One of my mom’s best friends when I was growing up was named Charlie. Charlie’s partner was named Mark. Their kids were Dobermans. My mom’s other friends were black, Indian, hispanic and white. Some were married, some weren’t. One of her friends adopted a baby boy from Vietnam. My mom kept the newspaper clipping that showed him arriving in America.
In our neighborhood, our next door neighbors were from Honduras and the neighbors across the street were from Puerto Rico. The Puerto Ricans taught me how to break dance on cardboard laid out on the driveway.
One of the ladies on the block was an old Jewish lady with a New York accent. My dad would look out the window and say, “There goes Walkin’ Fartin’ Fran.” I would jump up off the couch and run to catch up to her. We would walk together nightly, she would fart, and we would tell each other stories.
One of my best friends was an immigrant from Korea being raised by a single dad. Another was first generation Italian American. Another was half Jewish.
I say these things because at the time, none of this occurred to me, it is only in retrospect that I see the differences, but to me there were no differences. This is the world that I knew, the world that shaped how I think, believe, react, love.
I wasn’t raised in the church, but as a kid, I asked to go to church. My parents didn’t want to go, so they just dropped me off. It’s kind of funny to think of it now. I went to church alone, but I did know other kids there. Claudia’s dad would drop her and her brother off, too. I think her dad was self conscious being from Korea and not understanding the language well. He waited in the parking lot until service was done.
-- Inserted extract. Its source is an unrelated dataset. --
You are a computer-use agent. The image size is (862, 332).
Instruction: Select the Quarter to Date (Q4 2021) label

So the 3 of us would sit together in the pew like little orphans.
I liked to go to church. I liked the singing and the talking, the way the preacher’s voice would raise and lower, somber one moment and punctuated with excitement the next. But no one talked to me. Except Claudia, of course. No one asked me to tell them my stories like Walkin’ Fartin’ Fran did. I kept going anyway. I was baptized, confirmed. Now I was one of them, but knew none of them and none of them knew me. Except Claudia.
To the people that may have been seen as outsiders, I was counted as one of them, embraced, seen and heard. To the ones on the inside, the ones that were teaching about the selfless love of Jesus, I was treated like an outsider. His message still got through, though, in spite of them.
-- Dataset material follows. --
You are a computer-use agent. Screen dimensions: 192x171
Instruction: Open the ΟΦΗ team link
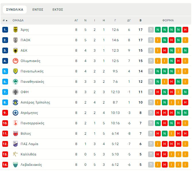(x=24, y=92)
After my mom passed away, I received a Christmas card in the mail from Charlie and Mark. I realized I had never told them that she had died. I sat down to write them a letter. Ironically, Charlie and Mark were still together over 40 years later, and my own parents were not. I felt compelled to tell them what they had meant to me as a kid. They were an example of deep committed love to another human being. Their love transcended societal norms, cultural taboos, and even religious ideology. They just didn’t give a fuck what anyone thought. They stuck it out. They loved each other and I got to be a part of their lives.
What a blessing.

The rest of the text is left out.